Si la critique de la religion est toujours « en substance terminée » comme l’affirmait Marx, il convient alors de la dépasser pour engager la transformation sociale et dévoiler le monde tel qu’il est. Il est donc aussi vain que contre productif, voire dommageable, de vouloir circonscrire la religion dans la sphère publique par des mesures administratives - la loi de 1905 suffit amplement - ou l’attaquer bille en tête. Il faut plutôt et prioritairement « exiger qu’il soit renoncé à une situation qui a besoin d’illusions », c’est à dire lutter contre le système injuste et cruel qui prévaut aujourd’hui.
Il est d’ailleurs frappant de constater que depuis la chute du mur de Berlin et l’affaissement de l’espérance communiste telle qu’elle fut formulée au 20ème siècle et, avec elle, l’affaissement des pensées rationnelles et émancipatrices, les phénomènes religieux et parmi eux les tendances obscurantistes font un retour fracassant. C’est pourquoi je considère la version réactionnaire de l’islam comme une déclinaison singulière et spectaculaire, pour des raisons historiques et géopolitiques, d’un vaste mouvement obscurantiste planétaire dont la résurgence des extrême-droites « occidentales » est partie prenante. Dans sa dynamique morbide, le capital suscite une dynamique religieuse.
C’est le cas au cœur du monde musulman en proie à une crise historique, après que l’islamisme ait été choyé, défendu, propulsé par l’impérialisme nord-américain contre les mouvements d’inspiration communiste ou socialiste. C’est également le cas au cœur de la réaction qui cherche à reprendre les rênes dans l’ensemble du continent américain. Au nord du continent où les théories créationnistes et autres célébrations de la pensée obscurantiste ont pignon sur rue, défendues par Donald Trump et une grande partie du camp républicain ; au sud où les bourgeoisies compradores à la manœuvre contre les mouvements sociaux et démocratiques ne ratent aucune occasion de brandir la Bible comme nous l’avons vu en Bolivie cette semaine ou de solliciter le concours des évangélistes protestants comme le fit au Brésil Jaïr Bolsonaro. En Europe, les extrêmes-droites activent le retour des identités religieuses opposées aux conceptions matérialistes, aux progressismes et aux idées émancipatrices. En Israël, l’oppression du peuple palestinien est désormais légitimée par la religion par les gouvernements successifs qui offrent une place centrale aux mouvements juifs fondamentalistes. L’adoption le 19 juillet 2018 de loi « Israël, État-nation du peuple juif », fut en pas décisif vers une conception éthniciste, raciste et religieuse de la nation. En Turquie, le despote Erdogan promeut une vision rétrograde de la religion qu’il oppose aux mouvements sociaux, égalitaires et démocratiques.

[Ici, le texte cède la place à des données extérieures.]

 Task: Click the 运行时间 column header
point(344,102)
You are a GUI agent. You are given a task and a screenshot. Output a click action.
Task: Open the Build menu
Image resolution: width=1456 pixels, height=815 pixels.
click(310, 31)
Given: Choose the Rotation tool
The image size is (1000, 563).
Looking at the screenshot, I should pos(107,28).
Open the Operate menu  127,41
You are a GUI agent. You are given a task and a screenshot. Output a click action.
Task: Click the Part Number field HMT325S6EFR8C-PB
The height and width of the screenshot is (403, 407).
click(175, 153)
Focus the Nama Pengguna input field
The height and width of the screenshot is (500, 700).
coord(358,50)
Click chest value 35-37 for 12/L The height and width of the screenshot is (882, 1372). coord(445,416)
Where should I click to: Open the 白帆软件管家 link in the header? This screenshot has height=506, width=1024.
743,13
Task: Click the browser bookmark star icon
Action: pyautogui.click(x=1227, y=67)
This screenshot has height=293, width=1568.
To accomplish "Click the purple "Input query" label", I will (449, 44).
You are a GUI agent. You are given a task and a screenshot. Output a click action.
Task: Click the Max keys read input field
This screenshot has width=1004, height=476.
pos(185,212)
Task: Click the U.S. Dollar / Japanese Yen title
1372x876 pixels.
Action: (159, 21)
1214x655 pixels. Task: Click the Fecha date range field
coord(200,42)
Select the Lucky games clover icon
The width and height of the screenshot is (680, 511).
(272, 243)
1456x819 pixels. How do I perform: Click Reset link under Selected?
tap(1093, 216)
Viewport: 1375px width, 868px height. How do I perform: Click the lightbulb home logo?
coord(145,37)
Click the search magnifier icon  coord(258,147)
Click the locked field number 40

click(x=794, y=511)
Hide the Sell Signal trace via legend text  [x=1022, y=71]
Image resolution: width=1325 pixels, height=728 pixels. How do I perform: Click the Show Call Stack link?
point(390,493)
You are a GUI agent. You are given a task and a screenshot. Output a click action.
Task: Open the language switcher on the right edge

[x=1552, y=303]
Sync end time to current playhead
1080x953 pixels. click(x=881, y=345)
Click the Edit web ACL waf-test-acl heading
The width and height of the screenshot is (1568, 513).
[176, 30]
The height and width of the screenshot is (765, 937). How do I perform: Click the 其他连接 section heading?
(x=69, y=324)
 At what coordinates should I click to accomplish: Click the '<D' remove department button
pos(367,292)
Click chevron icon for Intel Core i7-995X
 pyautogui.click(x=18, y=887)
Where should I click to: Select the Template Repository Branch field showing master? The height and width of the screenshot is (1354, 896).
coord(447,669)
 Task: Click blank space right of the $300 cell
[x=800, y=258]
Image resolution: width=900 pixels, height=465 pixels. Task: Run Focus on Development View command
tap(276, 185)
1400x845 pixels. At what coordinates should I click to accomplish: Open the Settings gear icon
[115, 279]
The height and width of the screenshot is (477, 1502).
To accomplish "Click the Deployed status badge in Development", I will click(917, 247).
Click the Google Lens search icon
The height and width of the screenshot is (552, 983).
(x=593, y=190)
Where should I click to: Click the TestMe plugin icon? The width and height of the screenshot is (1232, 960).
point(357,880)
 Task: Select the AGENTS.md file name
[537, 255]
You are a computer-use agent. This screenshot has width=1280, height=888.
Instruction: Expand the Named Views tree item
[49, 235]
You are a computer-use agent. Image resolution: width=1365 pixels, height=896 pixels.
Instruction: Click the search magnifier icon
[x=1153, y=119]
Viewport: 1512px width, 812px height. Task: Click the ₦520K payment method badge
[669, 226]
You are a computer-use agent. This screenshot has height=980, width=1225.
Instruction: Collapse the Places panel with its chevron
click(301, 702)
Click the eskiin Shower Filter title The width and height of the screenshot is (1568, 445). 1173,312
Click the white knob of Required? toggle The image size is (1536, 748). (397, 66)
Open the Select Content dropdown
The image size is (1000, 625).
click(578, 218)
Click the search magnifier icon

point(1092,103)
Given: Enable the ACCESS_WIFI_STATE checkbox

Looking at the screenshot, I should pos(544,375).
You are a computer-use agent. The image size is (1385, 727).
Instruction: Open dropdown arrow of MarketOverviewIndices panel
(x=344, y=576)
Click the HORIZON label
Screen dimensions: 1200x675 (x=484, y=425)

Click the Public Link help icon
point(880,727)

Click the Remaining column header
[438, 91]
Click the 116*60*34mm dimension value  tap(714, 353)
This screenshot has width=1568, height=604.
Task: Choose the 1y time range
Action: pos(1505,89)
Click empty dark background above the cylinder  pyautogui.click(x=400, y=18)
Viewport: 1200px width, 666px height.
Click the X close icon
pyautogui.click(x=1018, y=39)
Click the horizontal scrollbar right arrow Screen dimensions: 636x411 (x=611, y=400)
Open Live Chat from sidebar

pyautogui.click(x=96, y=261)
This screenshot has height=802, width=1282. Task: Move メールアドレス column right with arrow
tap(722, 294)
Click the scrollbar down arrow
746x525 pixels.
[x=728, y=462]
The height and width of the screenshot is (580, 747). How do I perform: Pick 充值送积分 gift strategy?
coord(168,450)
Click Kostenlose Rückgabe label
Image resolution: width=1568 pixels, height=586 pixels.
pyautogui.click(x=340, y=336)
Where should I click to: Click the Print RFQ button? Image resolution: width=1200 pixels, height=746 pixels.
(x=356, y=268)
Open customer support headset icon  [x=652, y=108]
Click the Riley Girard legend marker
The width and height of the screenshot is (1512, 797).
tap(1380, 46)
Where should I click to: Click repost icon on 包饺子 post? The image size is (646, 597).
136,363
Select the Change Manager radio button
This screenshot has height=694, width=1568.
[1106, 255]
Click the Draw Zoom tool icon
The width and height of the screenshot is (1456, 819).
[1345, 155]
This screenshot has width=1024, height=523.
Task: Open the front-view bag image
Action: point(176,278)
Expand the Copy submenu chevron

La France, ancrée dans une tradition matérialiste et universaliste, celle-là même qu’abhorrent les Zemmour comme les militants islamistes, échappe à cette chape de plomb. Et les musulmans dans leur écrasante majorité adhèrent au principe de laïcité, vivant leur foi dans le respect des institutions républicaines et l’attachement à une éducation nationale fondée sur la raison. Quand ces musulmans, hommes et femmes voilées ou non, sont continuellement ramenés à leur origine ou religion - qu’il en soit dit du bien ou du mal -, il est de la responsabilité des forces de gauche et de transformation de les ramener à leur universelle condition sociale qui, pour la plupart d’entre eux, est celle des classes populaires de notre pays. Et pour cela, refuser les condamnations et relégations des femmes portant un voile, et au contraire engager avec elles et eux un dialogue fécond.